Deciphering Differentiation Trajectories in Neuroblastoma and Glioblastoma: Insights from Single-Cell and Spatial Transcriptomics

This thesis explores two highly aggressive tumors: neuroblastoma and glioblastoma. The first project focuses on neuroblastoma, a common extracranial pediatric tumor that typically arises in the adrenal gland during the development of the peripheral sympathetic nervous system. Through a meta-analysis that integrates different single-cell RNA sequencing datasets, I compared tumor cells with normal adrenal medulla cells to identify the differentiation stage that promotes the tumorigenic process. I found that neuroblastoma cells tend to recapitulate the regular differentiation program of the adrenal medulla and most of them exhibit features that resemble the characteristics of sympathoblasts and cycling sympathoblasts, but they do not complete their differentiation in sympathetic neurons. I then investigated which genes, chromosomal aberrations, and pathways block this terminal differentiation. In the second project, I focused on glioblastoma, a highly aggressive primary brain tumor that affects adults. Through spatial transcriptomics, I analysed 12 tumor samples taken from three patients, each from four distinct areas, to verify if glioblastoma shows different characteristics depending on the sampling region.
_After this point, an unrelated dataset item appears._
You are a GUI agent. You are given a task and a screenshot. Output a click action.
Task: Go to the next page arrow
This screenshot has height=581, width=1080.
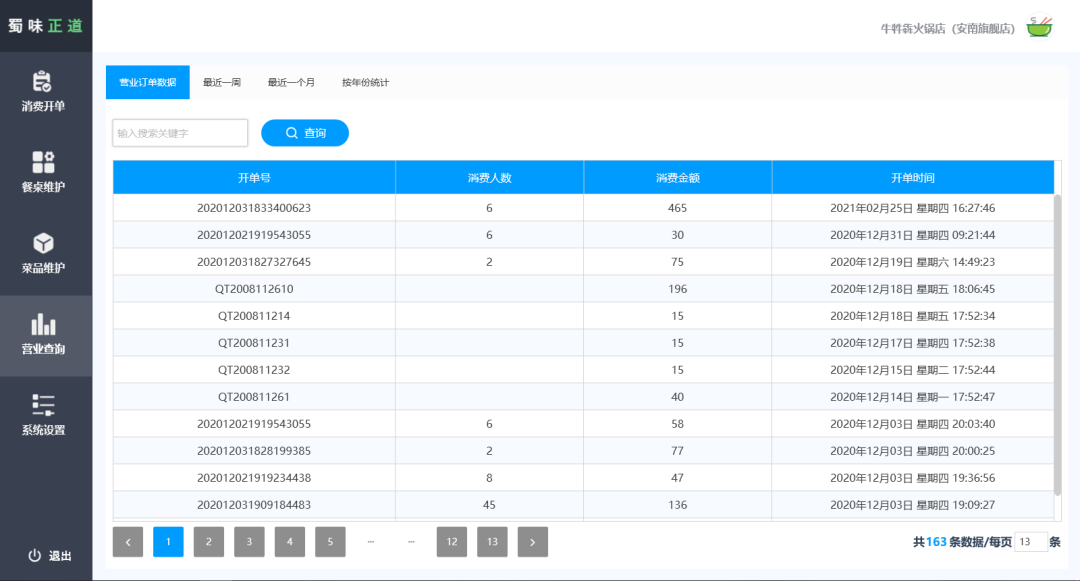(x=533, y=542)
I observed that, unlike other regions, the outermost margin of the tumor has tumor cells resembling the OPC-like subtype. In contrast, the more aggressive MES-like and AC-like phenotypes are mostly represented in the central area and inner margins of the tumor. A more in-depth analysis of the interaction between tumor cells and tumor microenvironment cells has revealed that OPC-like tumor cells release immunosuppressive molecules, promoting growth and immune evasion. These results highlight the spatial complexity of glioblastoma and suggest possible therapeutic targets for this heterogeneous disease.